6. Por seu turno o Tribunal da Relação do Porto, sem qualquer tipo de juízo critico, limitou-se a transcrever as motivações do M.P. e conclui que “Pela própria resenha dos autos devidamente certificada bem se alcança que no caso se trata de providências cautelares quanto a meios de prova, nos próprios dizeres do art.º 249 do CPP e daí que salvo o devido respeito, não se vislumbre o cometimento de qualquer nulidade, sendo certo que que de tais providências foi dado conhecimento oportuno à autoridade judiciária competente.
Daí que o recurso proceda na sua totalidade.
7. Ou seja, o entendimento sufragado pelo “tribunal a quo” é no sentido que, quando estamos na presença de “providências cautelares quanto a meios de prova” nos termos do disposto no art.º 249.º e mesmo que se trate de uma Busca Domiciliária, não há que respeitar as regras a que alude o art.º 177.º do C.P.P..
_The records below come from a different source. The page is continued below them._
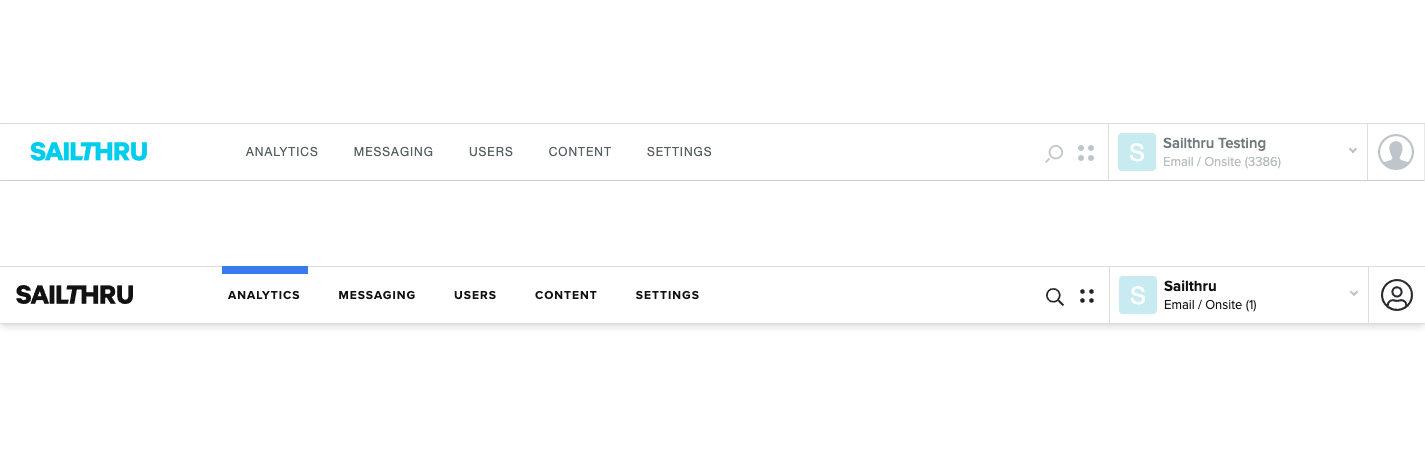This screenshot has width=1425, height=468.
Task: Open search in the top gray navbar
Action: 1054,153
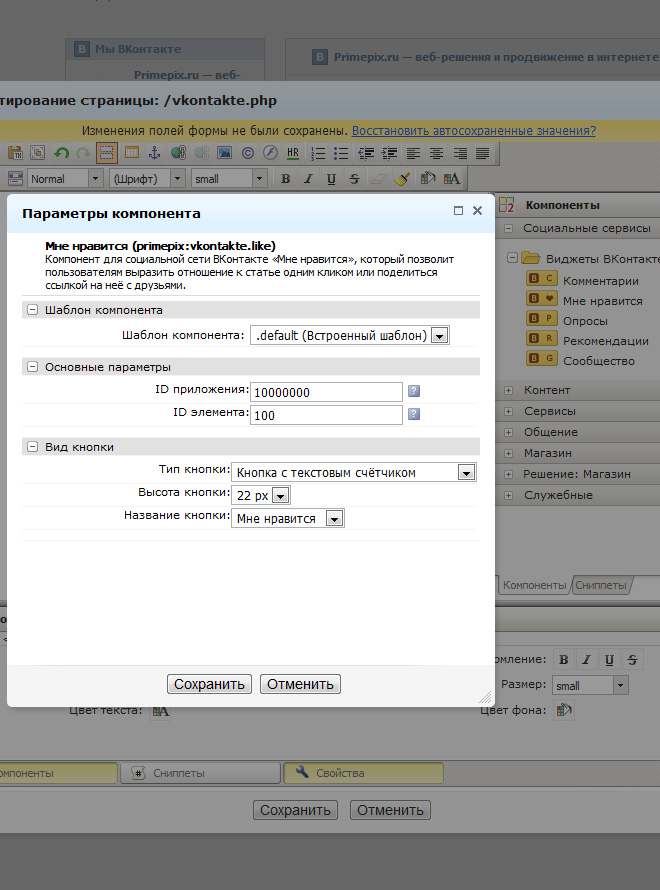Open the Шаблон компонента dropdown

(439, 335)
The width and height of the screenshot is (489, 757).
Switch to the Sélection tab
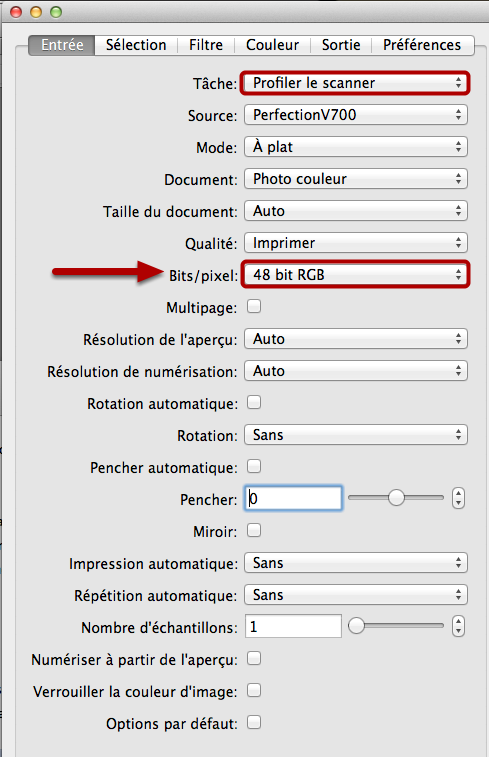136,45
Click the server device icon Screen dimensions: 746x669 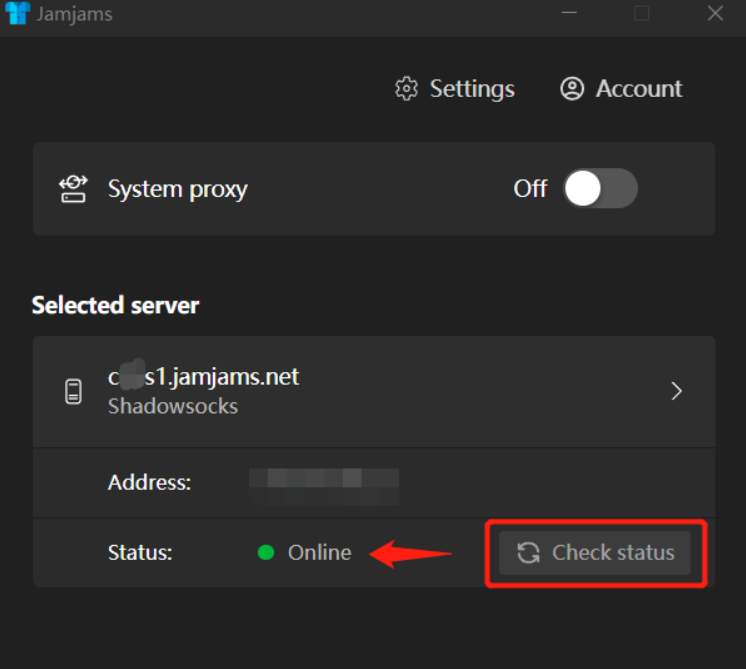click(x=74, y=391)
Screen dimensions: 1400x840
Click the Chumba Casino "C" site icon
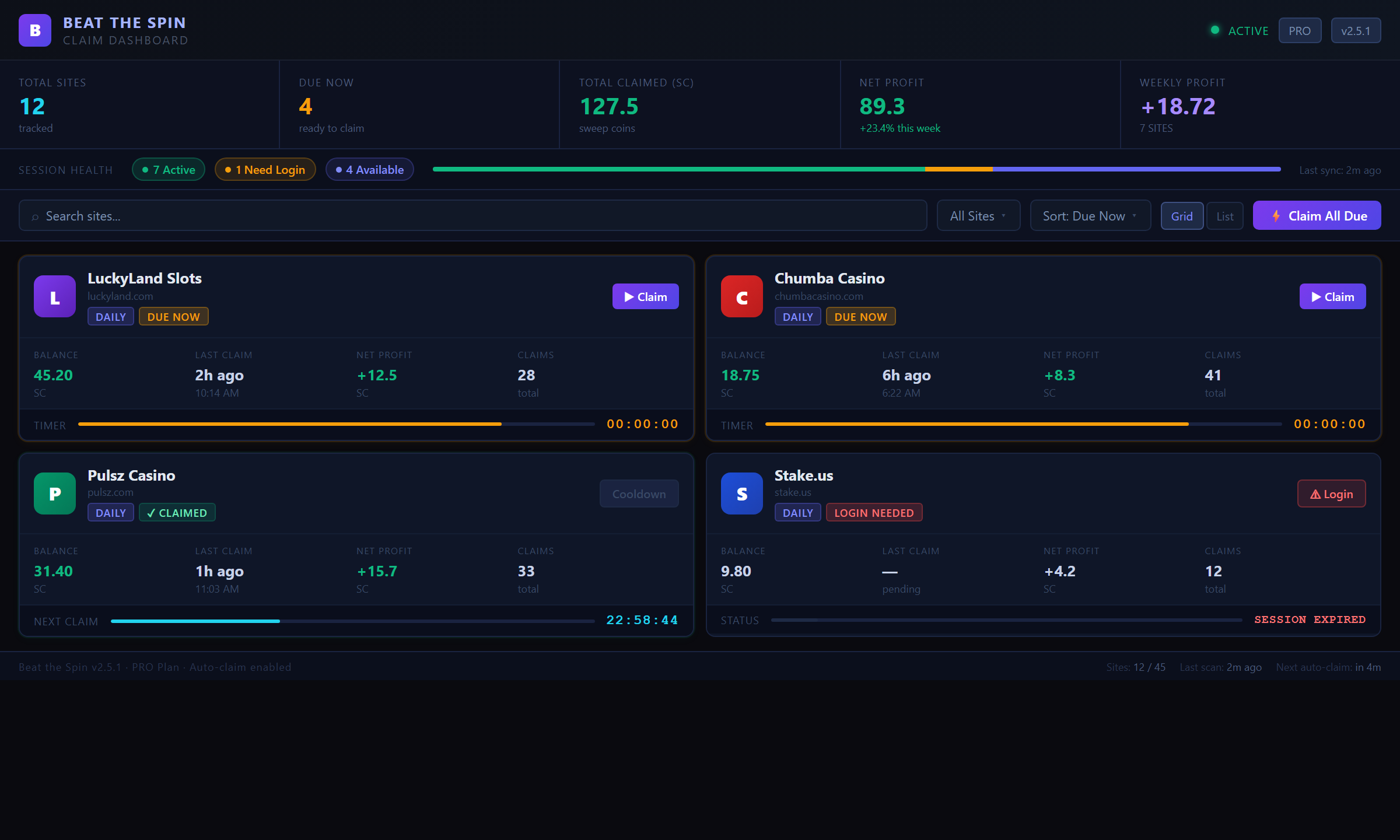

8. É esta, no fundo, a problemática que se coloca à sindicância de V/ Exas: saber se, o disposto no art.º 177.º do C.P.P. é inaplicável quando estamos na presença de “providências cautelares quanto a meios de prova” nos termos do disposto no art.º 249.º do mesmo diploma e quais as consequências ao nível das apreensões efetuadas no âmbito dessas buscas.
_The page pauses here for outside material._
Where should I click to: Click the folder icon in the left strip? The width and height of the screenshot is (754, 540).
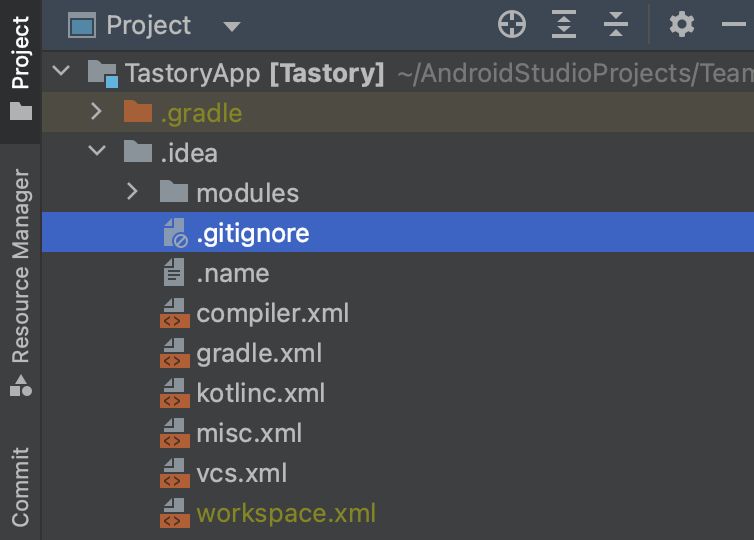point(21,111)
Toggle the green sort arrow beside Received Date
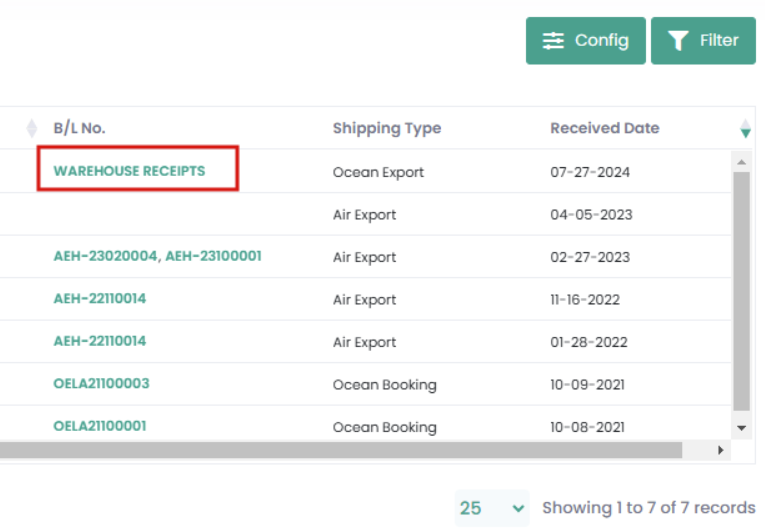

9. Ora, antes de me mais, o “tribunal a quo” parece ter-se esquecido de um fator muito importante: É que estamos na presença de uma BUSCA DOMICILIÁRIA, e não de um qualquer outro meio de obtenção de prova, nomeadamente revistas, buscas a veículos ou em espaços públicos.
10. Se é verdade que o direito à inviolabilidade do domicílio é imprescindível à dignidade da pessoa, e portanto às suas manifestações sob a forma da autonomia e da reserva da intimidade, e como tal, porque se subjetiva na sua titularidade, tem de ser tutelado, não é menos verdade que tem de admitir concessões, cedências, limitações.
11. Mas, porque se trata de um direito tão fundamental, constitucionalmente consagrado e protegido, tais limitações não podem ser deixadas ao alvedrio da Administração ou da Polícia.
12. Resulta do art.º 34.º n.º 3 da C.R.P. que “Ninguém pode entrar durante a noite no domicílio de qualquer pessoa sem o seu consentimento, salvo em situação de flagrante delito ou mediante autorização judicial em casos de criminalidade especialmente violenta ou altamente organizada, incluindo o terrorismo e o tráfico de pessoas, de armas e de estupefacientes, nos termos previstos na lei.”
13. Concretizando e densificando aquele preceito constitucional, determina a Lei Ordinária, nomeadamente no art.º 177.º do C.P.P.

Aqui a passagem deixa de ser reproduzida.